According to WWF, if all Canadians turned down their heat by two degrees this winter, they could reduce greenhouse gas emissions by up to four megatonnes. That's equivalent to shutting down a 600 mega-watt coal-fired plant.
Loblaws, a supermarket chain that's sponsoring the event, will be going a step further by turning down their heat by three degrees in over 600 stores across Canada.
But Laughren stressed the importance of individual action.
"It is symbolic. We are not expecting climate change to be solved by that one day, but I think it is no less important for being symbolic," he said. "We know that if we are going to tackle climate change, we need governments and businesses to lead the way and we also need to change some of our behaviour."
Many people want to make a change in their lives and take part in the event, said Laughren, but they often forget when the time comes because of their busy schedules, so the WWF Canada is getting grannies to make some calls in their cozy "granny call center" to remind people to bundle up and turn down their thermostats.
Last year, over one million people participated in the initiative. This year, grannies will be calling up everyone who signed up for the event to give them a sweet, endearing reminder.
Grannie Gladys, their event "spokesgranny", is one of many concerned grannies who are working to create awareness of energy conservation. With two children and four grandchildren of her own, she said it is important for them to have a future not affected by climate change.
"I want them to have a wonderful life and not to have to worry about climate change," she said. "We have got to think about the future."

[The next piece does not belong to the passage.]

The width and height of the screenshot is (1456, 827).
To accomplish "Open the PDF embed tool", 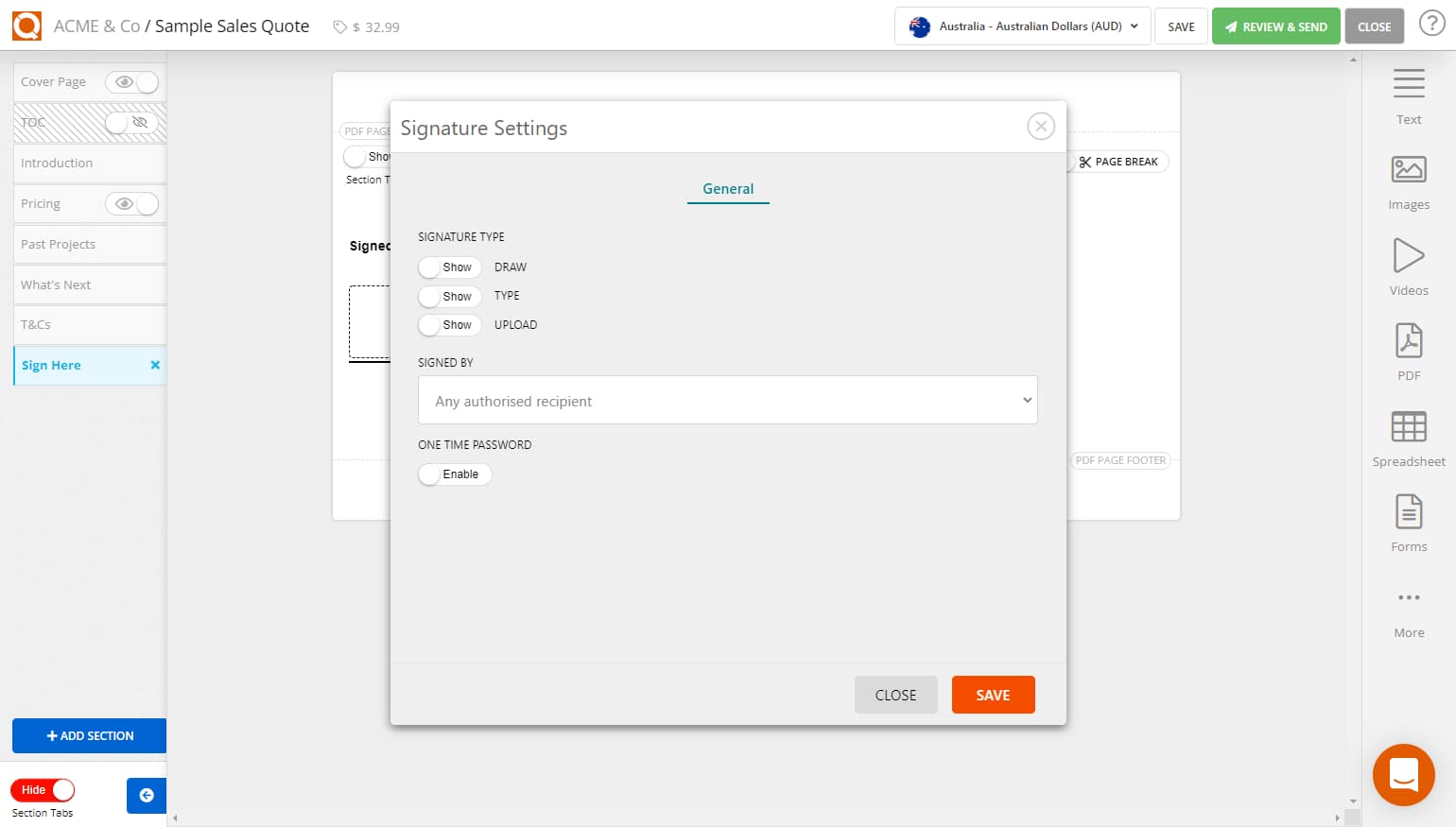I will pyautogui.click(x=1408, y=351).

Heating used to be a luxury, said Gladys as she recalled her earlier years.
"I grew up at a time when we could not just turn a thermostat, but had to light a fire to get warm, so we were used to putting on sweaters," said Gladys. "We have got so used to doing it the easy way that we have forgotten that it could be a problem too."
Laughren said it is important to develop a green habit and tell Canadians to make the appropriate changes in their homes to help save energy.
"Whether your house is well insulated, whether you keep your temperature at a reasonable level, whether you avoid wasting that energy when you are not in rooms and not in the house, those are all within your control, and are one of the many ways in which we can impact on climate change," he said.